The rate of BRAF mutation (4.8%) in our CRC cases was similar to the rate (4.2%–9%) in other East Asian CRC studies [3133], but lower than that in US, West Asian, and European CRC studies (9.5%–20.9%) [15, 3436]. The rate of BRAF mutation was still low (6.1%, 11/181) when we excluded rectal cancers. However, the rate of KRAS mutation (101/285, 35.4%) was similar to that in other studies, regardless of geographic or ethnic differences (32%–34%) [9, 31, 37, 38]. The sensitivity of BRAF mutation detection could have been influenced by the mutation analysis methodology and use of the formalin-fixed paraffin-embedded tissues. But the former is unlikely because the enriched PCR–RFLP assay provides a highly sensitive means of detection and is capable of detecting one mutant allele in the presence of 1,000 normal alleles. In addition, we repeated BRAF mutation analysis at codon 600 (V600E) using real-time PCR-based allelic discrimination [36], giving the same result [20]. And it is also unlikely that use of the formalin-fixed tissue yielded lower detection of BRAF mutation because no difference was found in the mutation analysis of BRAF between the use of formalin-fixed tissues and the use of methanol-fixed tissues in a preliminary study (data not shown). At present, we cannot provide a satisfactory explanation for the discrepancy in BRAF mutation rates and the similarity of KRAS mutation rates between Western and East Asian CRC cases. Another point to address is the relationship between BRAF mutation and CIMP. One series of studies suggested that BRAF mutation is closely associated with sporadic MSI+ CRCs [39, 40], but this is disputed by recent studies indicating that BRAF mutation is closely associated with CIMP rather than MSI [16, 24]. Our study supports the close association of BRAF mutation with CIMP, because the BRAF mutation rate in CIMP+/MSI− CRCs was similar to that in CIMP+/MSI+ CRCs (33.3% and 37.5%, respectively).
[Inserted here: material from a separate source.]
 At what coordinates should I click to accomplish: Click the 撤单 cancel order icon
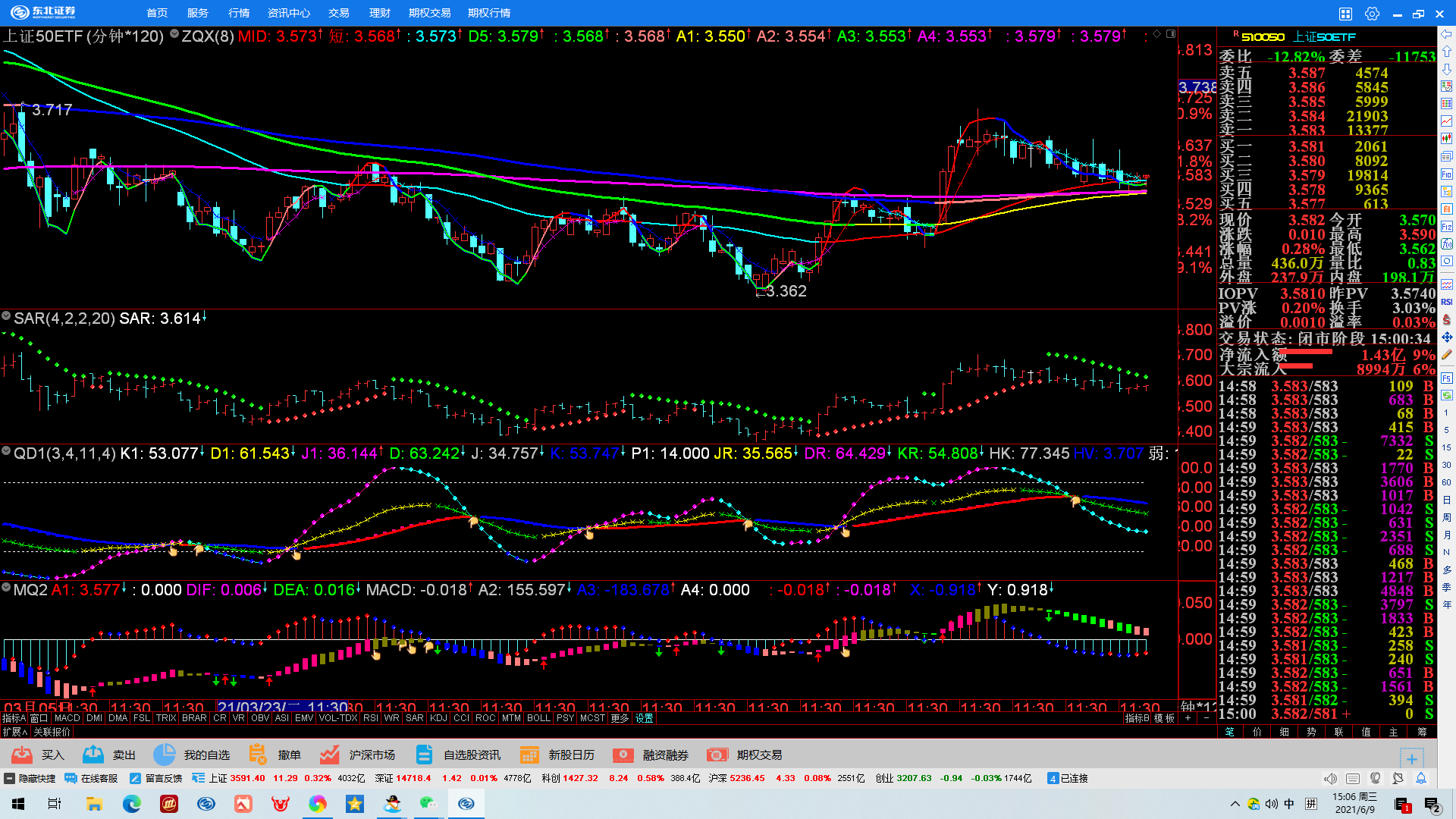point(258,755)
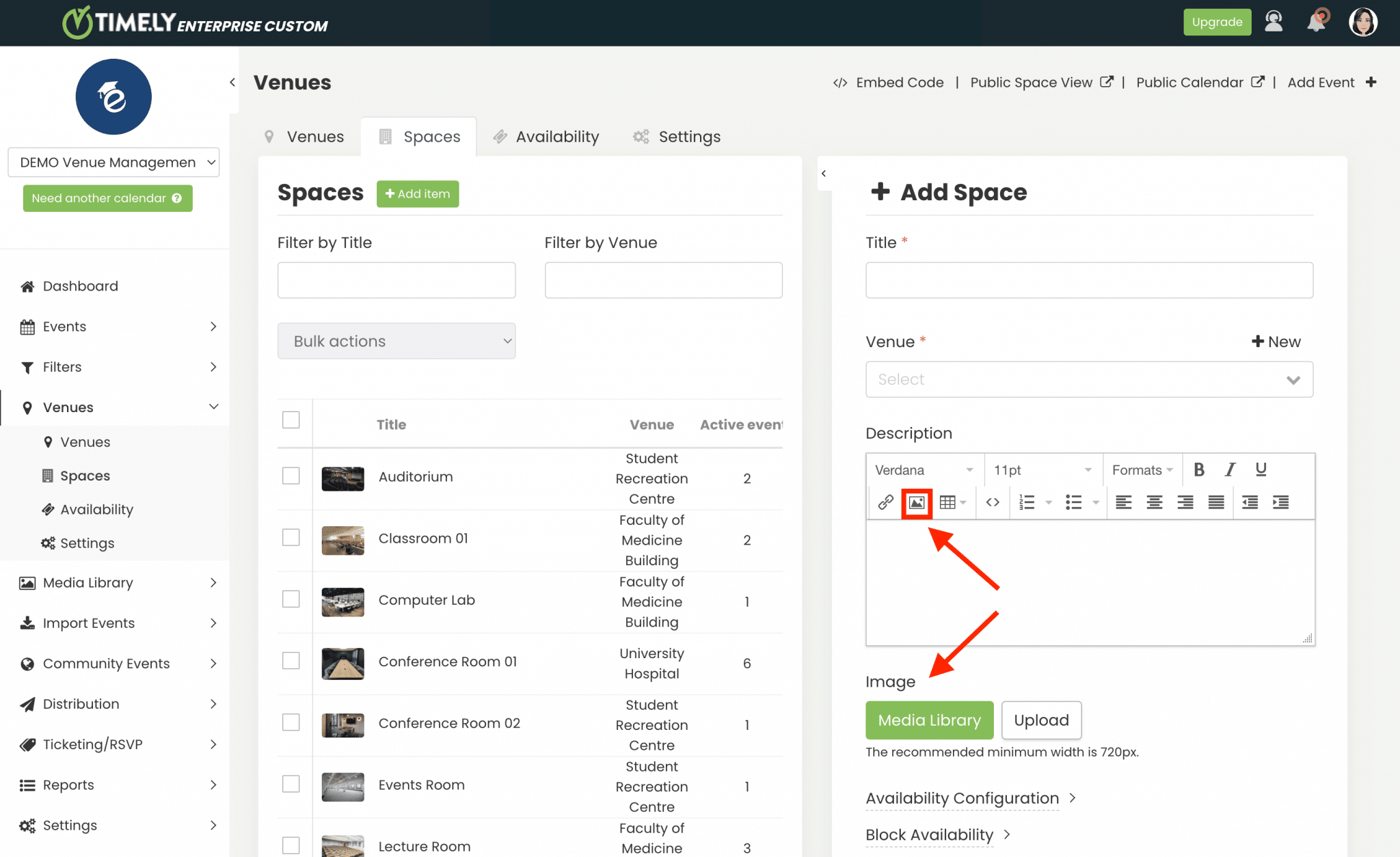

In our study, CIMP+/MSI− CRCs exhibited the worst clinical outcomes among four molecular subtypes, which was attributed to BRAF mutation. However, BRAF mutation without CIMP was not associated with worse clinical outcome, which was consistent with our previous study [20]. Thus, CIMP+/MSI− CRCs with BRAF mutation pursued dismal clinical behavior, and the association of this molecular subtype with worse clinical outcome remained significant in multivariate analysis after adjusting for stage, differentiation, and age (data not shown). Because of the worse clinical outcome, molecular diagnostic tests to identify this subtype will be necessary in clinics, and targeted therapy against BRAF could be considered in the first-line adjuvant therapy.

Lastly, in our study, a close association of KRAS mutation with CIMP-low status was found for MSI− CRCs, which is consistent with the findings of the study of Ogino et al. [41] and furthermore in accordance with the study of Barault et al. using different CIMP marker panel and DNA methylation analysis technology [14]. Except for a strong association of KRAS mutation, CIMP-low tumors were similar to CIMP-0 tumors in several clinicopathological features, including p53 mutation [41], suggesting that CIMP-low tumors might be derived from CIN pathway. Because tubulovillous adenoma or villous adenoma harbors higher frequencies of KRAS mutation and CpG island hypermethylation than those of tubular adenoma [4244], tubulovillous or villous adenomas might be precursor lesions of CIMP-low CRCs. To support this speculation, a further study analyzing carcinoma–ex adenoma samples for their methylation status in each component will be necessary to identify whether CIMP-low CRCs tend to have tubulovillous or villous adenoma as their contiguous adenoma.

In conclusion, we analyzed 320 CRC cases for CIMP and MSI status and determined the prognostic implications of CIMP status in CRC patients. The CIMP+/MSI− subtype showed the worst clinical outcome among the four possible molecular subtypes of CRCs, and the worse clinical outcome of CIMP+/MSI− subtype was attributed to BRAF mutation.